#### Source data

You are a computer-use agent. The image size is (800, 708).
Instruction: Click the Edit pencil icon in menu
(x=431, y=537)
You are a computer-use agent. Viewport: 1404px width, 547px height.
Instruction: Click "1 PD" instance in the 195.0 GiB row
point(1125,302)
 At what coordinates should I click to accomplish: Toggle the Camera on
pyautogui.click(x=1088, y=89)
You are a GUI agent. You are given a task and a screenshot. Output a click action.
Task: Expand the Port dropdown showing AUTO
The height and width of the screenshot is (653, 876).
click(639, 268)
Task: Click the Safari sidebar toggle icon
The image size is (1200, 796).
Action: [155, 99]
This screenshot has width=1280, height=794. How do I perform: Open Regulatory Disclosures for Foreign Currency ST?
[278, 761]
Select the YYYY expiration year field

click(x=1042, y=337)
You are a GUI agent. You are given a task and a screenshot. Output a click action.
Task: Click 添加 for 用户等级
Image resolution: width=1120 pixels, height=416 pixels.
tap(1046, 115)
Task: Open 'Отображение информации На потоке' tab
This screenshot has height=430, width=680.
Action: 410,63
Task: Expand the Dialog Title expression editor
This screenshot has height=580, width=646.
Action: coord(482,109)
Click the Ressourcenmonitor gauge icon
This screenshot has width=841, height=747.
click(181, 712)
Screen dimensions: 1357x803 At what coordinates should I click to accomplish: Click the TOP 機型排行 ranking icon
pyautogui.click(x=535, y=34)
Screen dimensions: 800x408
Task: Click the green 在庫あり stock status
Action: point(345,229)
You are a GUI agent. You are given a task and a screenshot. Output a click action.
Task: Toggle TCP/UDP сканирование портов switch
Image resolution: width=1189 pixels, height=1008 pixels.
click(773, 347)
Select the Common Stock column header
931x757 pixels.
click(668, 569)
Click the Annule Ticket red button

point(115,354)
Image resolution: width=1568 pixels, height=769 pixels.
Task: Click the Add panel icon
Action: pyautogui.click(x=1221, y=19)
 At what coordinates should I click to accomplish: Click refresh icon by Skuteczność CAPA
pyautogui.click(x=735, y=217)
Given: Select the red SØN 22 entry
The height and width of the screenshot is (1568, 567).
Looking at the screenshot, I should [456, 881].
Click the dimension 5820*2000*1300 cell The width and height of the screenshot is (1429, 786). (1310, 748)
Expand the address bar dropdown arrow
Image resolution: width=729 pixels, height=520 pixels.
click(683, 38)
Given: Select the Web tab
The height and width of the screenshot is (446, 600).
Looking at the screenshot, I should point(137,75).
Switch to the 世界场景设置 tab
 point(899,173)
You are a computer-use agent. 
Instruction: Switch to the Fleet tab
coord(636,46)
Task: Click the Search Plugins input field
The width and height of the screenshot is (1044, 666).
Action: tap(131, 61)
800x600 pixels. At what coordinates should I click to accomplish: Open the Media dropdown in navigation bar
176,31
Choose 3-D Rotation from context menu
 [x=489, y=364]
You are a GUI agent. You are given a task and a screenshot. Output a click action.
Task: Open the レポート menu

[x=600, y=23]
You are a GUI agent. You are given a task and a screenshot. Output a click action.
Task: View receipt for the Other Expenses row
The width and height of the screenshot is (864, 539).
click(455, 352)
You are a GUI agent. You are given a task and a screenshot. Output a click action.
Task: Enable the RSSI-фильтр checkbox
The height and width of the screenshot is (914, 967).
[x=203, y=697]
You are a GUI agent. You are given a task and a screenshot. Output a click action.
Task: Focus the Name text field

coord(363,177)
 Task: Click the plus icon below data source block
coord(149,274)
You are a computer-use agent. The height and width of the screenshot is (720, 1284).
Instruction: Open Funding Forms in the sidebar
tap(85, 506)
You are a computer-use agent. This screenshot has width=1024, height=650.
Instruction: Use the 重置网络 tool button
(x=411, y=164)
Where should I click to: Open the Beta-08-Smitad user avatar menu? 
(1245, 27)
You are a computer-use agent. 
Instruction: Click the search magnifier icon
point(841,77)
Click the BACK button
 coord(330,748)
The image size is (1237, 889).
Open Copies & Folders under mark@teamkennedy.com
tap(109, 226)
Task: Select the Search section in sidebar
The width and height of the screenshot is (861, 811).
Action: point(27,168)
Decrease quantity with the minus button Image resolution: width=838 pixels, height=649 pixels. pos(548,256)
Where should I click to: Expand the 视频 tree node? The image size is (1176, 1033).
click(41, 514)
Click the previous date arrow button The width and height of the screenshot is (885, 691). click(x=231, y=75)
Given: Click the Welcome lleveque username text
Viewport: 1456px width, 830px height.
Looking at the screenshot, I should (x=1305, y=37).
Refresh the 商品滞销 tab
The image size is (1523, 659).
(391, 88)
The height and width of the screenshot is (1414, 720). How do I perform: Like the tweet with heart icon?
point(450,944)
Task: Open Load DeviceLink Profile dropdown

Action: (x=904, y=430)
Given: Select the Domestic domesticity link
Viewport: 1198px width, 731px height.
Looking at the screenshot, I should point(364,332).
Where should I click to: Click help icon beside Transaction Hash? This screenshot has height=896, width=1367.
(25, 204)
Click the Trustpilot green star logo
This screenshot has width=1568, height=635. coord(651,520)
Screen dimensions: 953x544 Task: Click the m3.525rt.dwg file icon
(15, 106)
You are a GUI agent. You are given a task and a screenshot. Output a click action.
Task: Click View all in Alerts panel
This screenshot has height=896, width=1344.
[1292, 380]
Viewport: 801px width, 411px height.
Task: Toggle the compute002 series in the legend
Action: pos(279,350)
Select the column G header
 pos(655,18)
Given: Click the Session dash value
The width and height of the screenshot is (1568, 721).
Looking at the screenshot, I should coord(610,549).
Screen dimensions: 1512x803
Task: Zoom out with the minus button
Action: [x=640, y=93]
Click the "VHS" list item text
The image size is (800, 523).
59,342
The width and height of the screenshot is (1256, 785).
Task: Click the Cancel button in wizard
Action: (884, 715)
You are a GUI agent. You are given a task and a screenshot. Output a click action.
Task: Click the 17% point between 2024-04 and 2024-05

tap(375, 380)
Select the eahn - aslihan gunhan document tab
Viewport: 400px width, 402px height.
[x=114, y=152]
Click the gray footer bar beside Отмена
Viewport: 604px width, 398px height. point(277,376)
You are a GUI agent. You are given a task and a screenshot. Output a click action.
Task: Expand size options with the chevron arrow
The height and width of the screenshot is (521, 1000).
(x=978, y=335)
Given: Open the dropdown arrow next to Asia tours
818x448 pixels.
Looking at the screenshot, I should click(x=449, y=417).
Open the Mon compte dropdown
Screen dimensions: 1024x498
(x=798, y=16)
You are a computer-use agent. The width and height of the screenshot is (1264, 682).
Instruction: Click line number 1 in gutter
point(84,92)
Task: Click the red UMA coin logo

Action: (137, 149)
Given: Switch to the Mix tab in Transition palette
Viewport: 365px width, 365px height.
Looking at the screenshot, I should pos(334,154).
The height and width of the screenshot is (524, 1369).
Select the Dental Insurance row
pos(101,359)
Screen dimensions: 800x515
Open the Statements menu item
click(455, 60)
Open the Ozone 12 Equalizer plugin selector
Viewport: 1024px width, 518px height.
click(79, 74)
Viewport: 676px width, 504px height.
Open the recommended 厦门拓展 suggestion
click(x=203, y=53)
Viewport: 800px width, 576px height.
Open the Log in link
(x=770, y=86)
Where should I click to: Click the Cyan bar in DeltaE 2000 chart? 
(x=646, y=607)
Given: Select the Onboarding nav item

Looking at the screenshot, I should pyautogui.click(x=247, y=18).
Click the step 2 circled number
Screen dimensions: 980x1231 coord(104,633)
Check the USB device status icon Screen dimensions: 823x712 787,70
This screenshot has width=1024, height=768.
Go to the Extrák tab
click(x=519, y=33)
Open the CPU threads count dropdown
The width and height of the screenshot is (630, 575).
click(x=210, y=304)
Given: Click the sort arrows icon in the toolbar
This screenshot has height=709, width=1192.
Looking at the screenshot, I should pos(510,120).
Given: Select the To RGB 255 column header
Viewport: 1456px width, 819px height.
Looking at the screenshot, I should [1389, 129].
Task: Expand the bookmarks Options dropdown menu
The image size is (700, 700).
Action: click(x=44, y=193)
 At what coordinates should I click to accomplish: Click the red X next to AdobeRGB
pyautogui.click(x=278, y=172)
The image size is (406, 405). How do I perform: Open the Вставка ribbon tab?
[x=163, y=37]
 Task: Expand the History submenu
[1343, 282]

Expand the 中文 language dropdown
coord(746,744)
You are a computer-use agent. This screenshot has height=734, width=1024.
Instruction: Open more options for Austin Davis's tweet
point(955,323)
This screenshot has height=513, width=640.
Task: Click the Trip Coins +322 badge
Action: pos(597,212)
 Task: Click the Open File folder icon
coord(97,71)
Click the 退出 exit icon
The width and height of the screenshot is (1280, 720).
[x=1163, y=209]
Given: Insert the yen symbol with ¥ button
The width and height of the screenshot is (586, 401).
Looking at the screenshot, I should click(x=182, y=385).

#### Instructions for the task
Look above for the line with "Where should I click to: Click the"; retype exactly that line, every line after it up to the line with "Given: Select the To RGB 255 column header", and that line too, nothing else.

#### Final answer
Where should I click to: Click the Cyan bar in DeltaE 2000 chart? 
(x=646, y=607)
Given: Select the Onboarding nav item

Looking at the screenshot, I should pyautogui.click(x=247, y=18).
Click the step 2 circled number
Screen dimensions: 980x1231 coord(104,633)
Check the USB device status icon Screen dimensions: 823x712 787,70
This screenshot has width=1024, height=768.
Go to the Extrák tab
click(x=519, y=33)
Open the CPU threads count dropdown
The width and height of the screenshot is (630, 575).
click(x=210, y=304)
Given: Click the sort arrows icon in the toolbar
This screenshot has height=709, width=1192.
Looking at the screenshot, I should pos(510,120).
Given: Select the To RGB 255 column header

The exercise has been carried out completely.